• **WHAT YOU HAVE TO DO**:
Check each line of the entries below for the word "computer", and copy the lines that have it.

• **DATA FOR THIS EXERCISE**:
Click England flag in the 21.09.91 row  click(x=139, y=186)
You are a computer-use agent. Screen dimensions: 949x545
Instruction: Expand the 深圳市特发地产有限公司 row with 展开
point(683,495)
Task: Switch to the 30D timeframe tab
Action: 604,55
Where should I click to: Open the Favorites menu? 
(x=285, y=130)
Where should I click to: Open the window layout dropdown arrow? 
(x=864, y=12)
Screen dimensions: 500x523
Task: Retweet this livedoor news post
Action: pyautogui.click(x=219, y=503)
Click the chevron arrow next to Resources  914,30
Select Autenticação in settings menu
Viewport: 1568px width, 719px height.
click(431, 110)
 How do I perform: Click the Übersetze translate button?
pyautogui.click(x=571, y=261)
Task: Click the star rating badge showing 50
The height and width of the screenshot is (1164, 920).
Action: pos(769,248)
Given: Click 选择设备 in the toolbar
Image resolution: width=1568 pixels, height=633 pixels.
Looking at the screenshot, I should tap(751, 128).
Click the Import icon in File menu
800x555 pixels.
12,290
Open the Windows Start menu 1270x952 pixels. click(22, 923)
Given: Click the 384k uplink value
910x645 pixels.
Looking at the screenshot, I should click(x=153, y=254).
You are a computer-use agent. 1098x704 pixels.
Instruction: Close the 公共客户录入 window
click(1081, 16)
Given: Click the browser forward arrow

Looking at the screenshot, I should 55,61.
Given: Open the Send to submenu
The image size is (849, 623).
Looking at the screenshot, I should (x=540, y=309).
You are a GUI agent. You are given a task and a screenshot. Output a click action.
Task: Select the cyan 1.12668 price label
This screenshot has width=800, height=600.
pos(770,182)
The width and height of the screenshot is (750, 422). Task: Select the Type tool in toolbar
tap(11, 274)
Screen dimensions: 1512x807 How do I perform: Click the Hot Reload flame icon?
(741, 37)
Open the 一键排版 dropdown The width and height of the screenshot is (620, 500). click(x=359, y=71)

• **ANSWER SPACE**:
You are a computer-use agent. Screen dimensions: 949x545
You are a computer-use agent. 1098x704 pixels.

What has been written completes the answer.